Despite these challenges, it is possible to treat patients across different disease states in LMICs. Solutions must be hyperlocalized, even where principles are common, in deployment (such as bringing the diagnostic or treatment to the patient or using cloud-based systems and other technology).

A multistakeholder approach to issues this complicated is the only way for their potential answers to have any hope of success.
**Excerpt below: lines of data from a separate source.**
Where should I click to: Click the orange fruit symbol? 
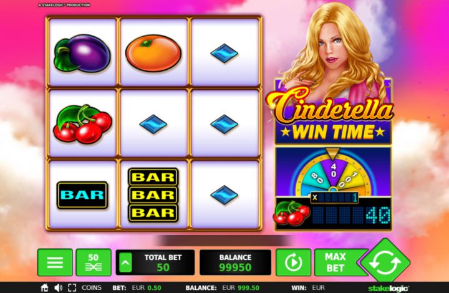pyautogui.click(x=153, y=53)
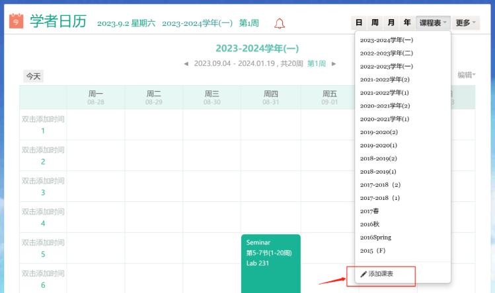The image size is (495, 293).
Task: Click the 今天 button
Action: 33,77
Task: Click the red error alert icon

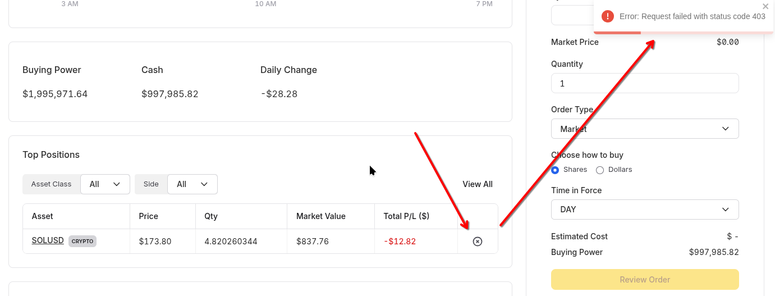Action: 608,16
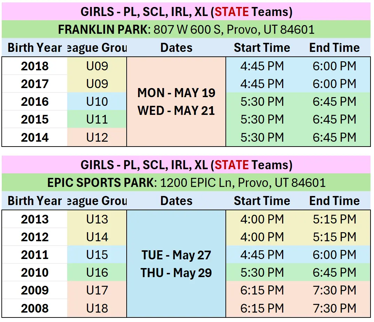Select the Epic Sports Park address header
The image size is (374, 322).
(x=186, y=183)
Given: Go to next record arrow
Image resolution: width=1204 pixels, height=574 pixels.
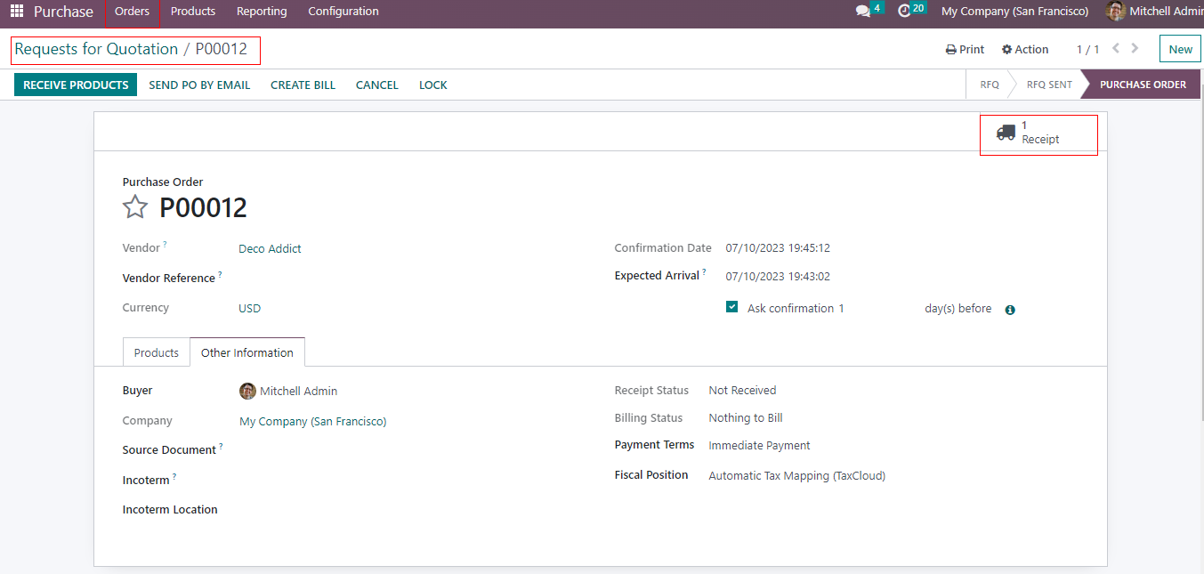Looking at the screenshot, I should tap(1135, 49).
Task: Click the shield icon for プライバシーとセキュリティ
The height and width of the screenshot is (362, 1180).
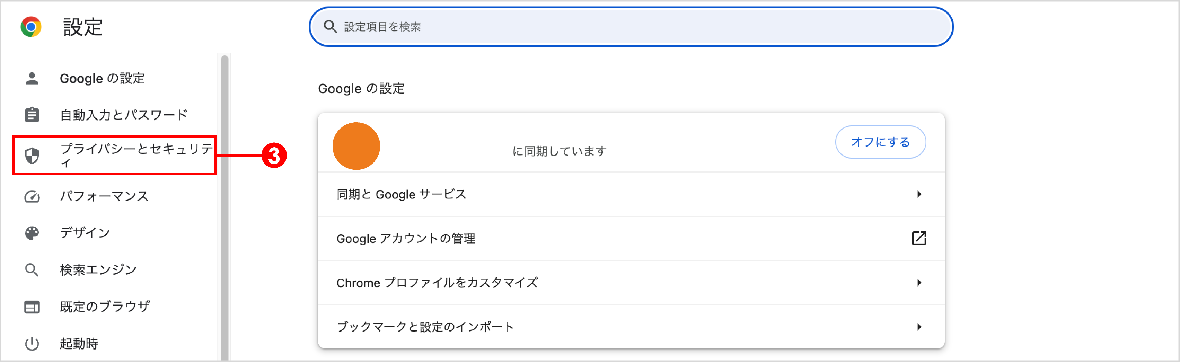Action: coord(32,155)
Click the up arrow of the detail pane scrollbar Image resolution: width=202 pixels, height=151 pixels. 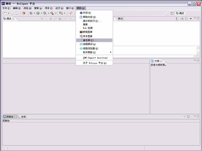198,48
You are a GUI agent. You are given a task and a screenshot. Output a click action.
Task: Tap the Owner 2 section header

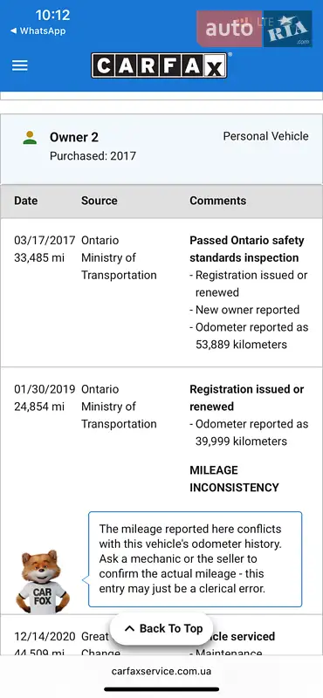click(x=162, y=148)
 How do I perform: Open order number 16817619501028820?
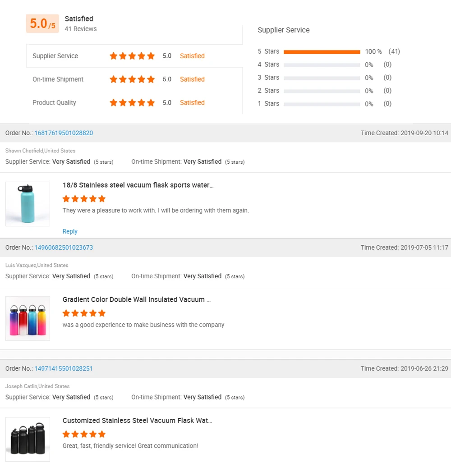coord(64,133)

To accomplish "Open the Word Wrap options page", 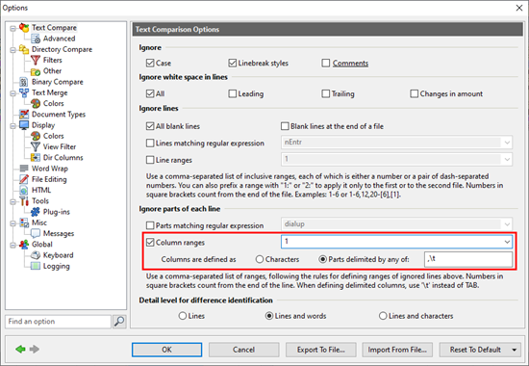I will pos(50,169).
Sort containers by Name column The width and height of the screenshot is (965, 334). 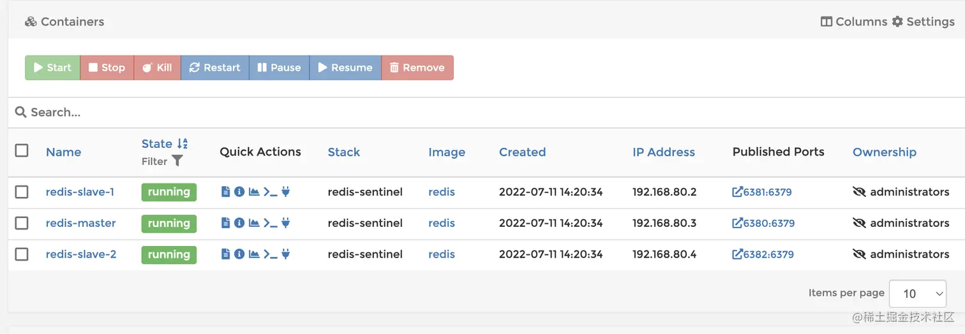click(63, 152)
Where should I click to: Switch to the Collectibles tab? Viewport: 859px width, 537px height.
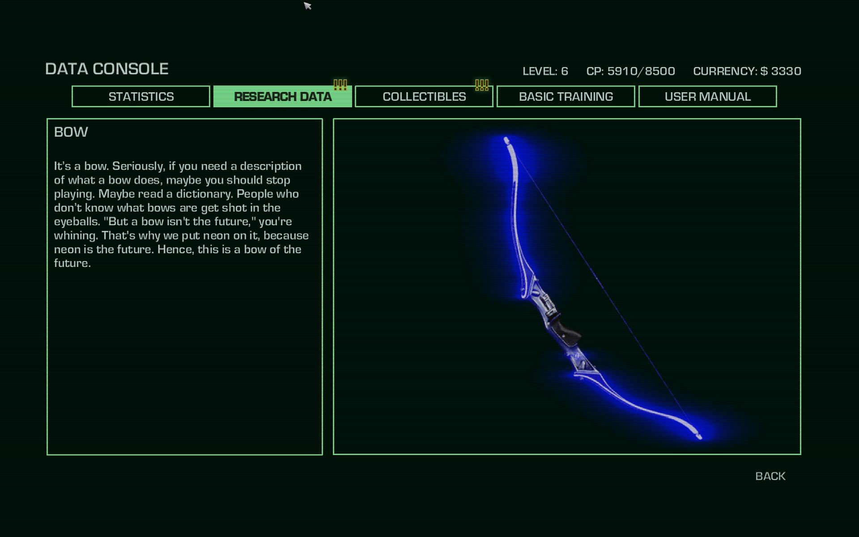tap(424, 97)
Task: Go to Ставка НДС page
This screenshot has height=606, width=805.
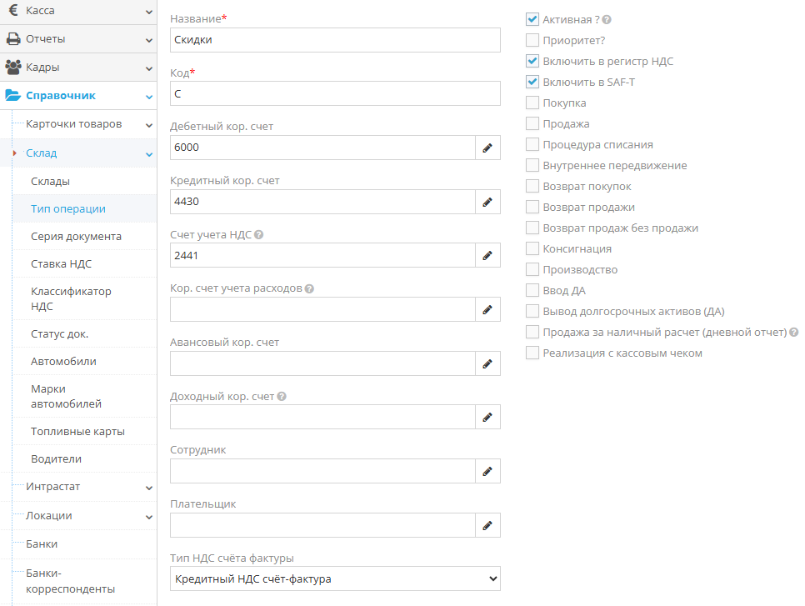Action: [x=62, y=264]
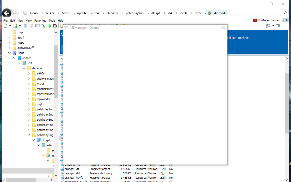Image resolution: width=291 pixels, height=182 pixels.
Task: Open the Tools menu
Action: pos(52,21)
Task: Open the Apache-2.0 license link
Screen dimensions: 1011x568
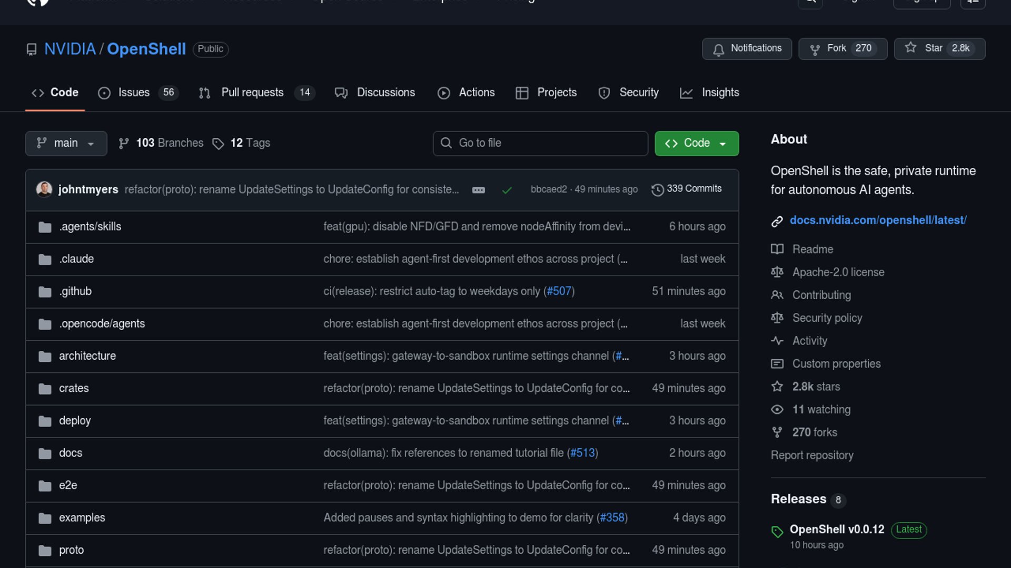Action: click(838, 272)
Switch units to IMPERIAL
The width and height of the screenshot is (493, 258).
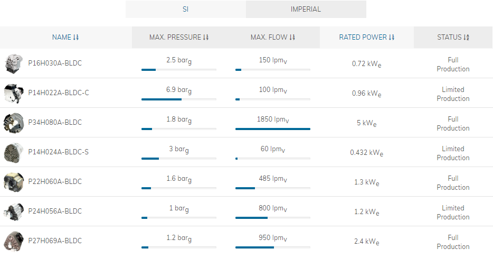pyautogui.click(x=306, y=9)
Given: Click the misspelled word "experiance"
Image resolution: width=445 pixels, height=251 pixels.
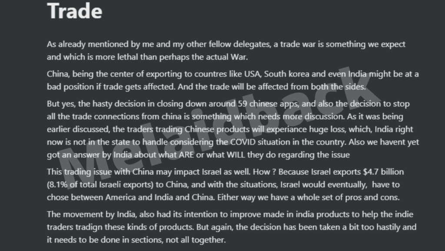Looking at the screenshot, I should (287, 129).
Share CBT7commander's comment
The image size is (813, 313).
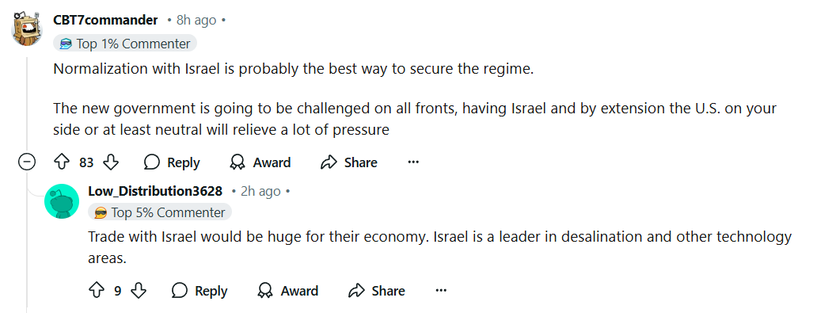pyautogui.click(x=349, y=162)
To accelerate access to care and efficiency in healthcare delivery in LMICs, DIA has convened a multistakeholder consortium whose goal will be to define the sustainable “playbook” for tailoring strategies and tactics by specific markets and disease states. This playbook will define challenges/barriers and opportunities, including approaches that may be common from a practical perspective but will require localized solutions that incorporate cultural norms. This playbook will not specify any single “best” way of doing things but will instead demonstrate application of the playbook’s approaches through success stories.

Creating the Playbook

To this end, DIA has formally established a multistakeholder think tank consortium that will work together to solve a series of challenges and achieve specific goals. This consortium will create and share awareness and knowledge, ultimately improving the relationships required to move new initiatives forward. Stakeholders in the consortium currently represent:

  • Technology/cloud sector
  • Academic medical centers and professional societies
  • Patient advocacy
  • Foundations/coalitions
  • Pharmaceutical organizations
  • Regulatory representatives
  • Other subject matter experts

A pilot program will demonstrate a mechanism for creating these solutions, while an open application process will solicit ongoing challenges for this mechanism to address. This open process will create awareness of the problems faced by those working on the frontlines of bringing therapies to patients. It will also create a process for identifying challenges that local partnerships and regional customization can solve.

This collaborative consortium will build a library of profiles, best practices, and successful partnership models. The consortium will then drive projects to solve specific challenges and utilize these successes (and other experiences) to develop A Playbook for Sustainable and Repeatable Creation of Access to Care in Low- and Middle-Income Countries.

This playbook is envisioned as a resource to guide meaningful patient outcomes and increase healthcare access in LMICs.